▶ _Work request_:
The output is the lines below from the one with "Uncheck 'Показать текст документа'" through the one with "This screenshot has width=1495, height=707.", both included, printed exactly and with no other line.

START Record excerpts

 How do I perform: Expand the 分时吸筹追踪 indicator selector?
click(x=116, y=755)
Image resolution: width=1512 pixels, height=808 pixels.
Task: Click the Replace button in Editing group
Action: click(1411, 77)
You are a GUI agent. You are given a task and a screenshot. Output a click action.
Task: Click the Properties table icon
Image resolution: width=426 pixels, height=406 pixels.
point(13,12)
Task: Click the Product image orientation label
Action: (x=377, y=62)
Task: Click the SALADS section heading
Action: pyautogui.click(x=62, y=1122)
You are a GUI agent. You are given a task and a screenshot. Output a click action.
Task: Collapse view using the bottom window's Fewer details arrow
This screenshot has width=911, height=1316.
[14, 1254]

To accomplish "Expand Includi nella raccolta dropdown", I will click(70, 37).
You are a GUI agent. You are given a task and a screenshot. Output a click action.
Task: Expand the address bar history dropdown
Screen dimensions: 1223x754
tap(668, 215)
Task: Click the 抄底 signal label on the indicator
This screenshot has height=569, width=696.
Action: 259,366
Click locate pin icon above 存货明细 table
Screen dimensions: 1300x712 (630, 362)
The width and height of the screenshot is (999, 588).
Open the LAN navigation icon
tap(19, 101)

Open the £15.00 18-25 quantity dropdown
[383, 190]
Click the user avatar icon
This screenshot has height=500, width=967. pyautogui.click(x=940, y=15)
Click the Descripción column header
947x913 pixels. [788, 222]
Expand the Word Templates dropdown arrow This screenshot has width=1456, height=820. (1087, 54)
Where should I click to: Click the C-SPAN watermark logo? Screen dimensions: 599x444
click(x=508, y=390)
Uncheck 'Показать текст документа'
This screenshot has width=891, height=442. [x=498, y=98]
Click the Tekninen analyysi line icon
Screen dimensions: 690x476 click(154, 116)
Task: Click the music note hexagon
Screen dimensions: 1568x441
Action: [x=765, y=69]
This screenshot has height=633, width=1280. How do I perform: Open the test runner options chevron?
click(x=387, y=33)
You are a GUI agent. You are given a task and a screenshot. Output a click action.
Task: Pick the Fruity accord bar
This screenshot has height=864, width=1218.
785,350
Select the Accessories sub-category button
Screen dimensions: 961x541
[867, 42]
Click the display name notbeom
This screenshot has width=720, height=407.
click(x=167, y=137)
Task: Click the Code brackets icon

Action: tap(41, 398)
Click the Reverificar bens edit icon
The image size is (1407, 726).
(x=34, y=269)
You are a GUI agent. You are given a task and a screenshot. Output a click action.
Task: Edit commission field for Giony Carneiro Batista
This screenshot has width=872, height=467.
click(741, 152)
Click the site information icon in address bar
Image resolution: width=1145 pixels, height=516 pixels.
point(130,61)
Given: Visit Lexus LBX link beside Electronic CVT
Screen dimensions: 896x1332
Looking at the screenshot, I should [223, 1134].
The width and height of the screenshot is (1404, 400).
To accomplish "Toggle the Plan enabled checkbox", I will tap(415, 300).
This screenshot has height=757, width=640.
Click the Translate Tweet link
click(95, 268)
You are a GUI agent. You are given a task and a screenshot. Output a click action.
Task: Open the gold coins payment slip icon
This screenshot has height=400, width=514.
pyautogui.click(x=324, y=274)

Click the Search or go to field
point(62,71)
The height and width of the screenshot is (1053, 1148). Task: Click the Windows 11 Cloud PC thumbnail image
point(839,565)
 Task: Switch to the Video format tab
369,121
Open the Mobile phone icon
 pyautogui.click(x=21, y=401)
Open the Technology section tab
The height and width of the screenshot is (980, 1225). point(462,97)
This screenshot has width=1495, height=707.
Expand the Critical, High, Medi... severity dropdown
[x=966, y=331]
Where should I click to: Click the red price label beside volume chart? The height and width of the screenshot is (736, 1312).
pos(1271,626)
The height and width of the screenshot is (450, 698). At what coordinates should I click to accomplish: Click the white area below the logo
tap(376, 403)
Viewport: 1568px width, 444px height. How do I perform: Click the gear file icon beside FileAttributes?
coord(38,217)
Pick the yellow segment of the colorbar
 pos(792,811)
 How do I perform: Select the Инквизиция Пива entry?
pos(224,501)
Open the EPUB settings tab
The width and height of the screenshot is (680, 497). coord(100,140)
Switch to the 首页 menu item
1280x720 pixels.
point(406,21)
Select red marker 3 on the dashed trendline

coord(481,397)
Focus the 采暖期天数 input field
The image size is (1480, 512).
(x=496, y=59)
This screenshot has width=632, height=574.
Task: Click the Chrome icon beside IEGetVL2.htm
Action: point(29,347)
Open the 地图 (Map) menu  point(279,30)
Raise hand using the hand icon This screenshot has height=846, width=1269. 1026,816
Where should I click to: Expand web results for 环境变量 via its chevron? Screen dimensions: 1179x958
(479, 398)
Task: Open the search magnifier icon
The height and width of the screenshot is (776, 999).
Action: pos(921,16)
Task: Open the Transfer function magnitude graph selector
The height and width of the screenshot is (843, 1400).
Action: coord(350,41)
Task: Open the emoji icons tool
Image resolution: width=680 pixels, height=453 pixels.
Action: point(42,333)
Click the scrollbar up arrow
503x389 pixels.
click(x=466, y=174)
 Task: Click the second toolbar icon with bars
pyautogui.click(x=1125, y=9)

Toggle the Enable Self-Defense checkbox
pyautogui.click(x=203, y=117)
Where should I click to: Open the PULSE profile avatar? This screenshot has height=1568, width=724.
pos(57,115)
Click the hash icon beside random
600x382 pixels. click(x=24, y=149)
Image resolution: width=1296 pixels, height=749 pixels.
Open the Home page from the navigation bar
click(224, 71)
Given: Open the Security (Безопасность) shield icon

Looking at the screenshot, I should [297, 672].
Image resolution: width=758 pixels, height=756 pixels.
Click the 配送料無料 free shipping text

END Record excerpts

▶ _Response to this exercise_:
Uncheck 'Показать текст документа'
This screenshot has width=891, height=442. [x=498, y=98]
Click the Tekninen analyysi line icon
Screen dimensions: 690x476 click(154, 116)
Task: Click the music note hexagon
Screen dimensions: 1568x441
Action: [x=765, y=69]
This screenshot has height=633, width=1280. How do I perform: Open the test runner options chevron?
click(x=387, y=33)
You are a GUI agent. You are given a task and a screenshot. Output a click action.
Task: Pick the Fruity accord bar
This screenshot has height=864, width=1218.
785,350
Select the Accessories sub-category button
Screen dimensions: 961x541
[867, 42]
Click the display name notbeom
This screenshot has width=720, height=407.
click(x=167, y=137)
Task: Click the Code brackets icon

Action: tap(41, 398)
Click the Reverificar bens edit icon
The image size is (1407, 726).
(x=34, y=269)
You are a GUI agent. You are given a task and a screenshot. Output a click action.
Task: Edit commission field for Giony Carneiro Batista
This screenshot has width=872, height=467.
click(741, 152)
Click the site information icon in address bar
Image resolution: width=1145 pixels, height=516 pixels.
point(130,61)
Given: Visit Lexus LBX link beside Electronic CVT
Screen dimensions: 896x1332
Looking at the screenshot, I should [223, 1134].
The width and height of the screenshot is (1404, 400).
To accomplish "Toggle the Plan enabled checkbox", I will tap(415, 300).
This screenshot has height=757, width=640.
Click the Translate Tweet link
click(95, 268)
You are a GUI agent. You are given a task and a screenshot. Output a click action.
Task: Open the gold coins payment slip icon
This screenshot has height=400, width=514.
pyautogui.click(x=324, y=274)

Click the Search or go to field
point(62,71)
The height and width of the screenshot is (1053, 1148). Task: Click the Windows 11 Cloud PC thumbnail image
point(839,565)
 Task: Switch to the Video format tab
369,121
Open the Mobile phone icon
 pyautogui.click(x=21, y=401)
Open the Technology section tab
The height and width of the screenshot is (980, 1225). point(462,97)
This screenshot has width=1495, height=707.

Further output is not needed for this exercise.